• _AIM_: Write out every entry below word for word, leaving out the pictures.
== MATERIALS PROVIDED
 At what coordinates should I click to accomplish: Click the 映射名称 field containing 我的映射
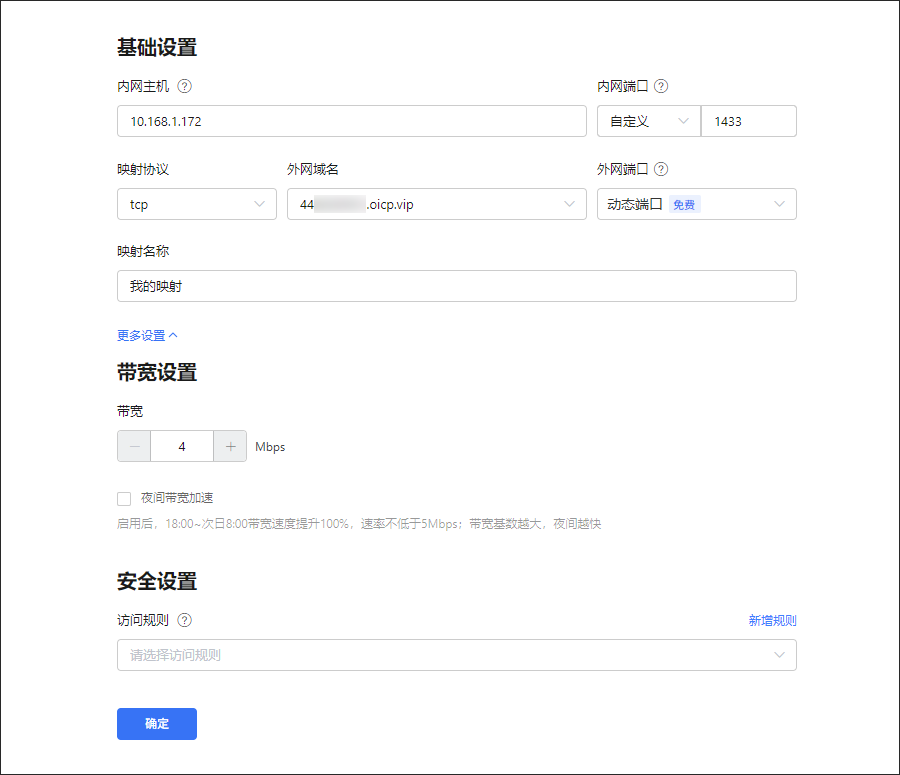click(x=456, y=286)
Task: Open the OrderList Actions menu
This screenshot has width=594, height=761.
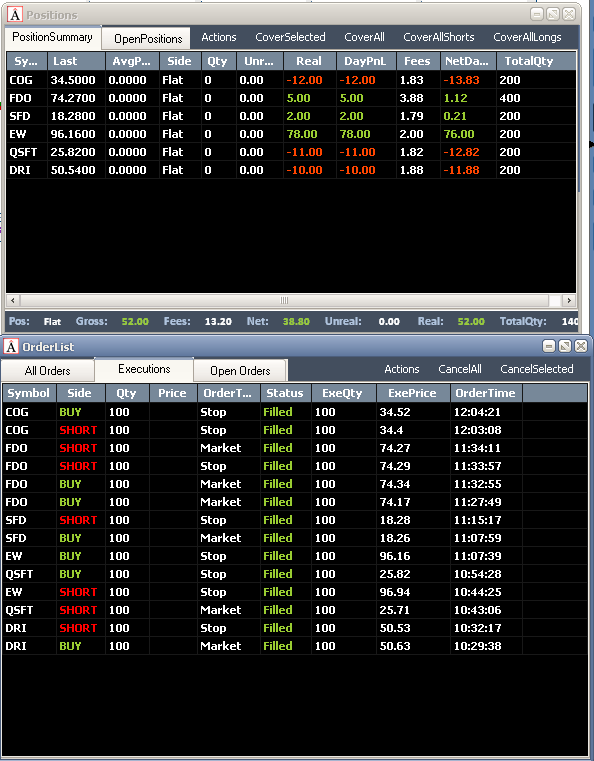Action: (x=402, y=369)
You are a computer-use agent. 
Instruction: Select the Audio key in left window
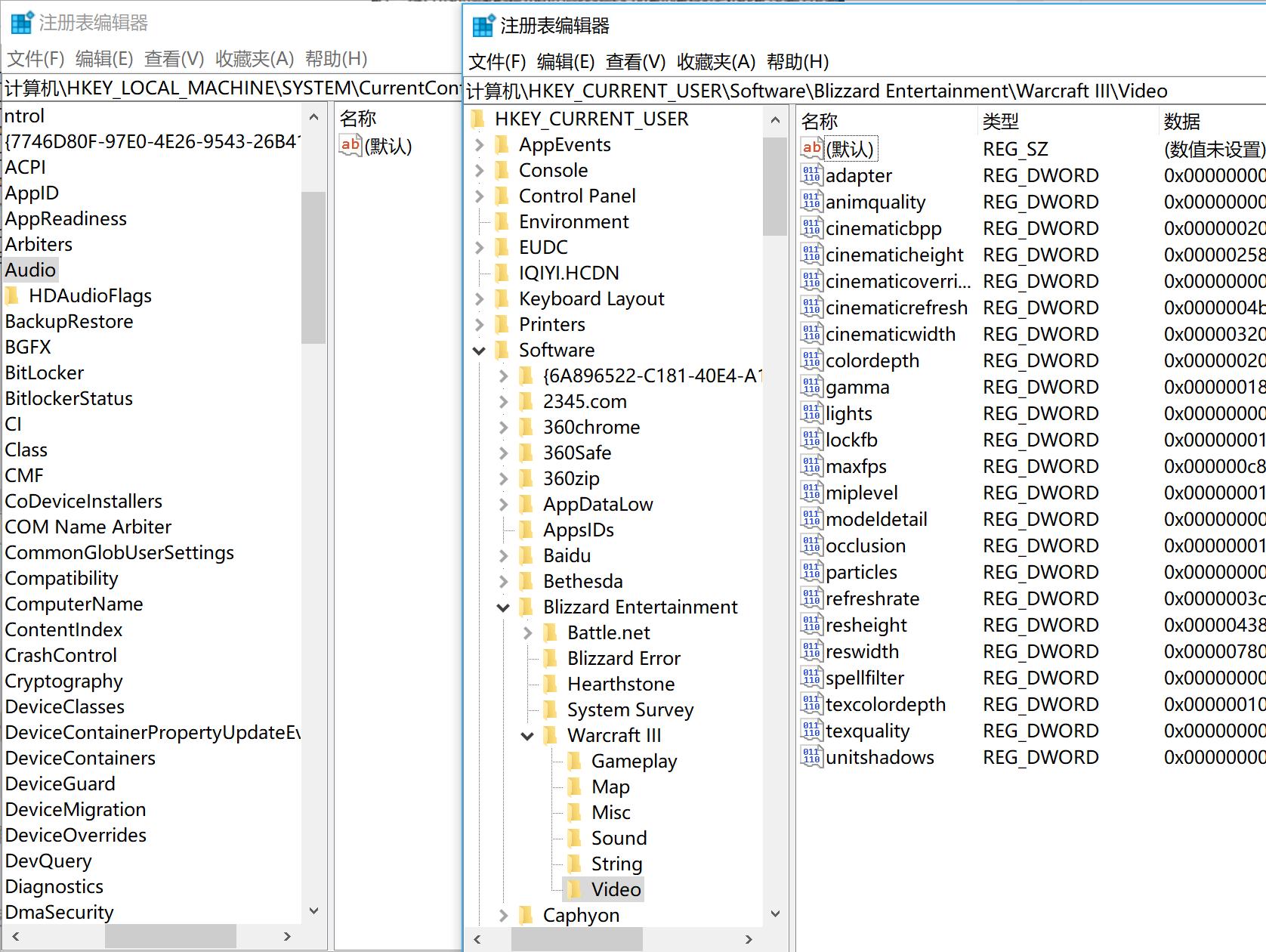click(x=30, y=270)
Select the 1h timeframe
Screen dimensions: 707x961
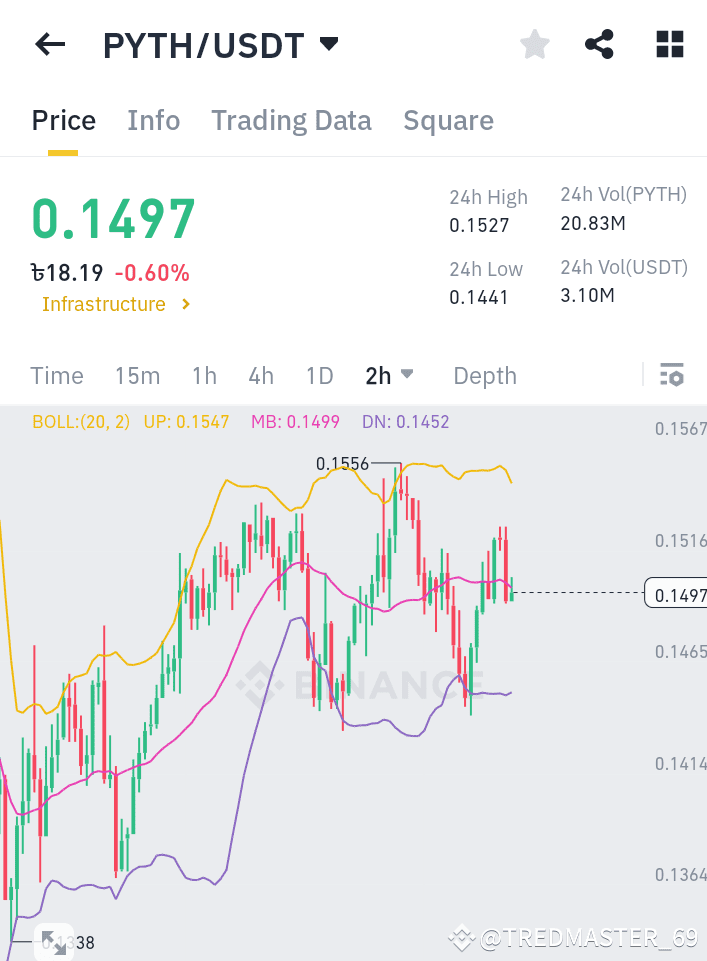(x=204, y=375)
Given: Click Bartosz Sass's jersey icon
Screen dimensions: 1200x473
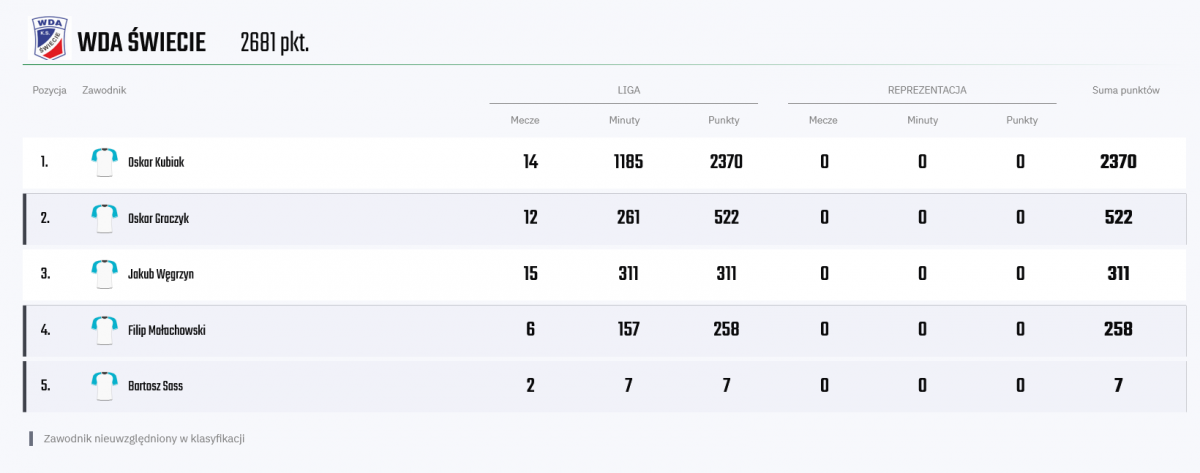Looking at the screenshot, I should [104, 386].
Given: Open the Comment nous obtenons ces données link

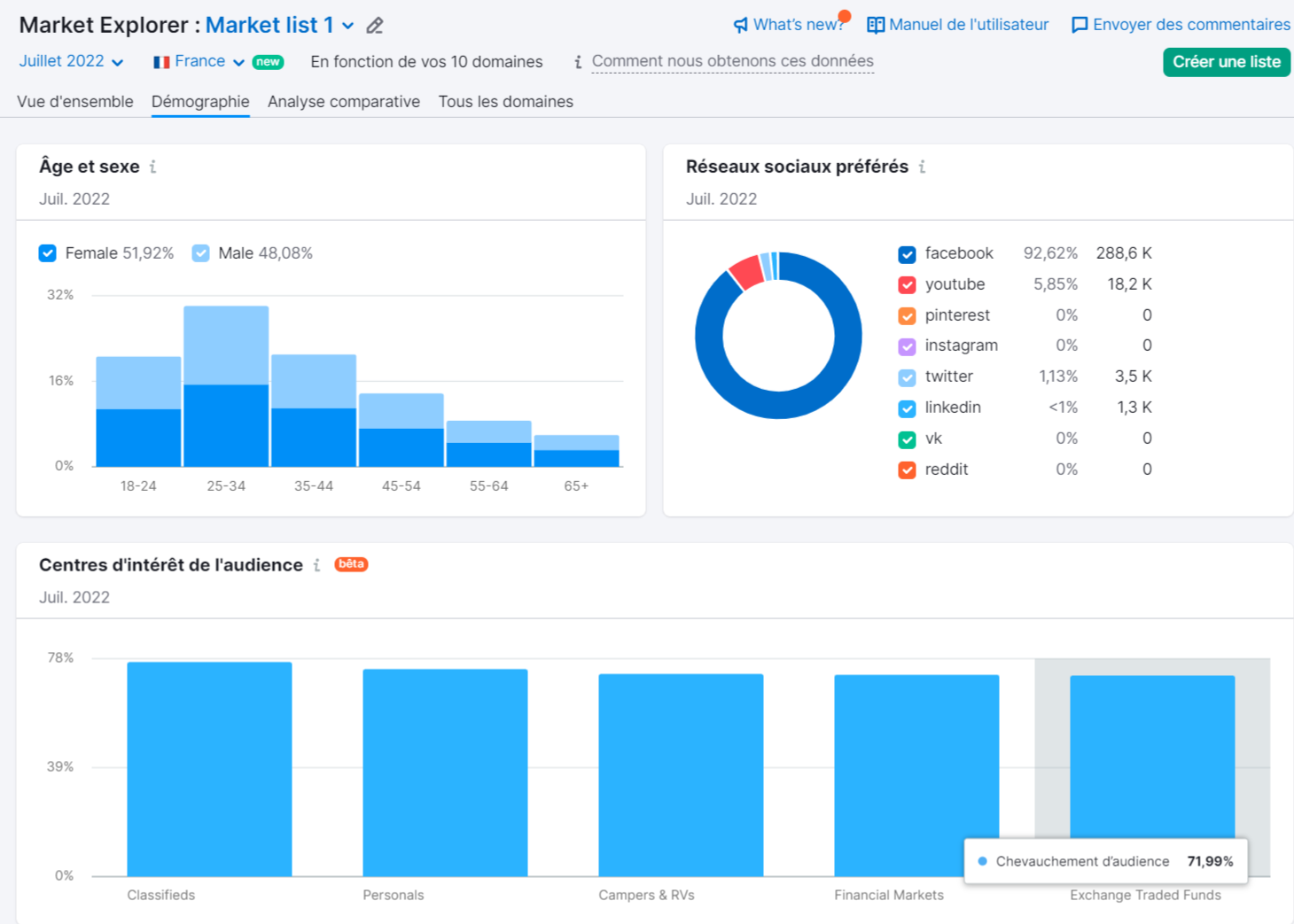Looking at the screenshot, I should pos(733,61).
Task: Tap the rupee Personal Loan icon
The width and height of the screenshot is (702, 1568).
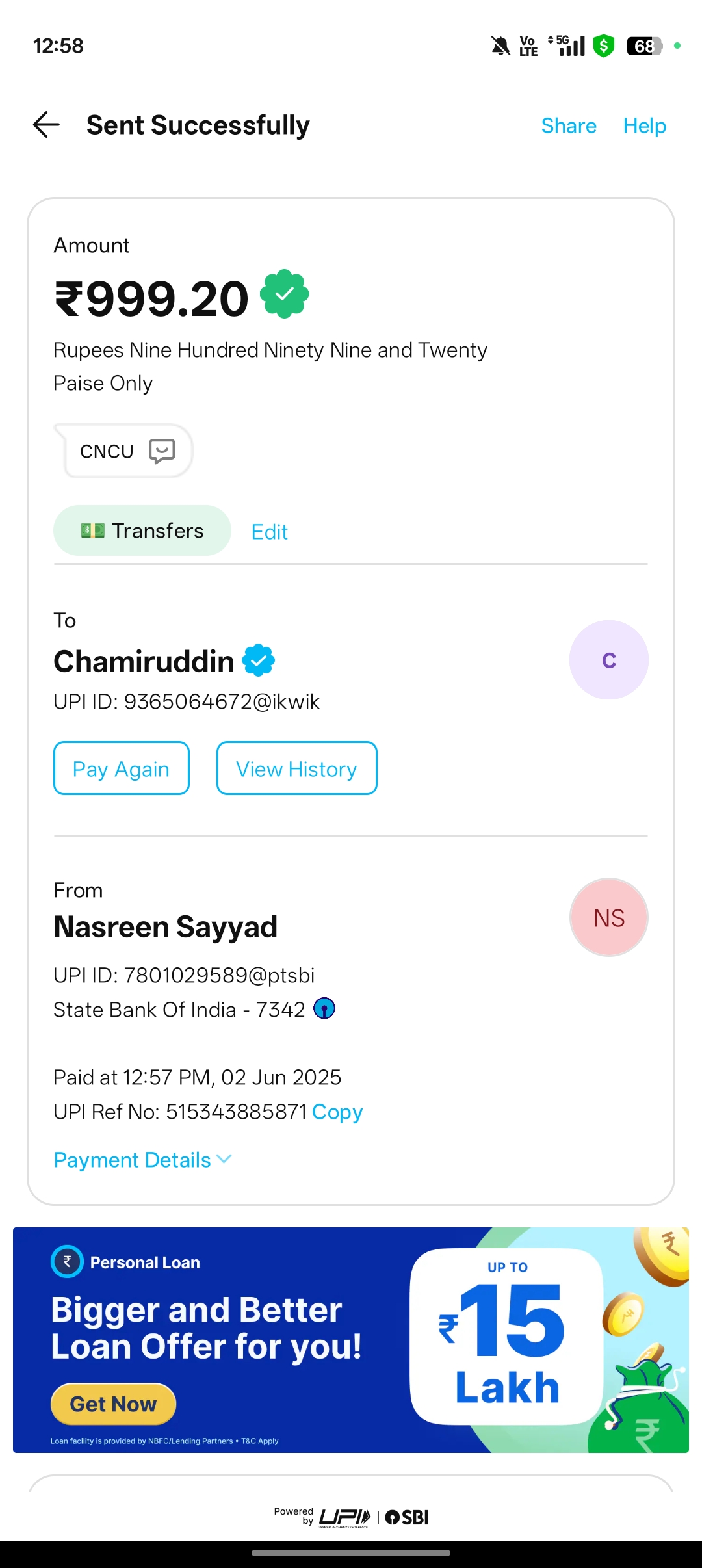Action: (x=67, y=1262)

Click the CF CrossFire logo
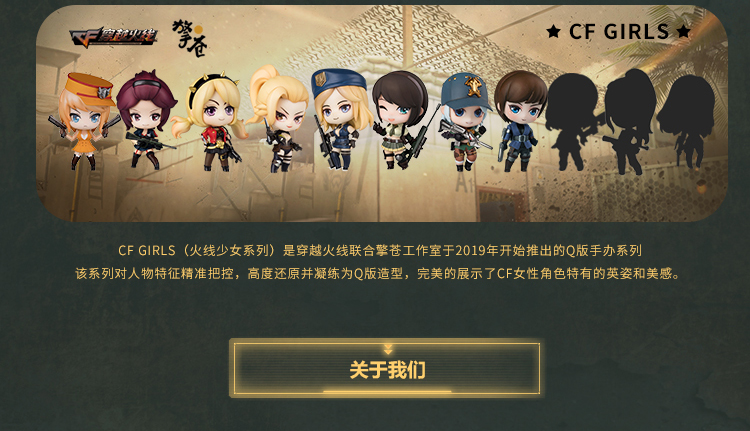[113, 37]
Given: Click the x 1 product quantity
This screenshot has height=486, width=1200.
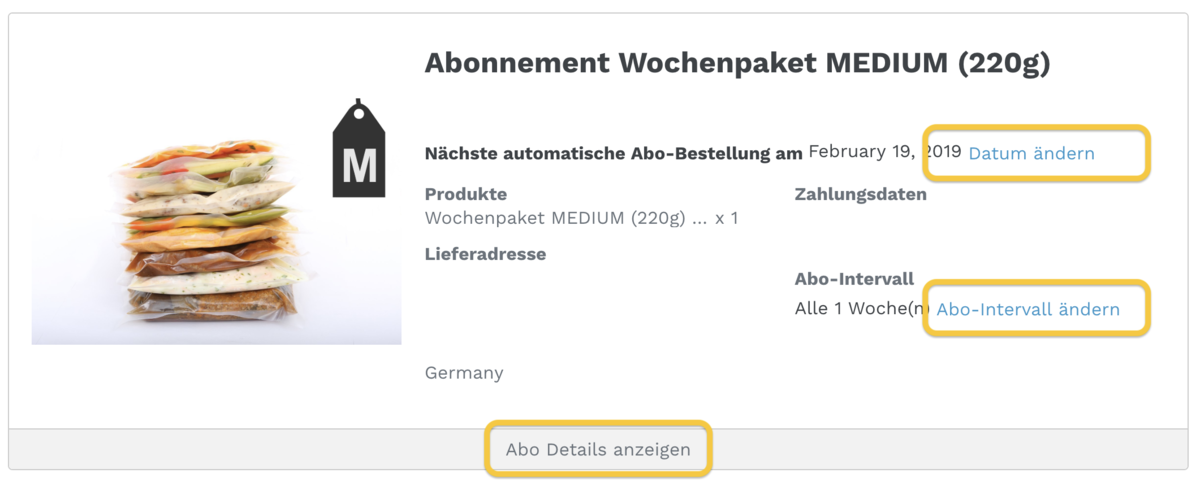Looking at the screenshot, I should pyautogui.click(x=727, y=218).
====
• _FINAL ANSWER_:
 At what coordinates should I click to accomplish: Click the 映射名称 field containing 我的映射
click(x=456, y=286)
Task: Open the OrderList Actions menu
This screenshot has width=594, height=761.
Action: (x=402, y=369)
You are a computer-use agent. 
Instruction: Select the Audio key in left window
click(x=30, y=270)
Select the 1h timeframe
Screen dimensions: 707x961
(x=204, y=375)
Given: Click Bartosz Sass's jersey icon
Screen dimensions: 1200x473
Looking at the screenshot, I should [104, 386].
Given: Open the Comment nous obtenons ces données link

Looking at the screenshot, I should pos(733,61).
Task: Tap the rupee Personal Loan icon
The width and height of the screenshot is (702, 1568).
Action: (x=67, y=1262)

Click the CF CrossFire logo
[113, 37]
Given: Click the x 1 product quantity
This screenshot has height=486, width=1200.
Looking at the screenshot, I should pyautogui.click(x=727, y=218).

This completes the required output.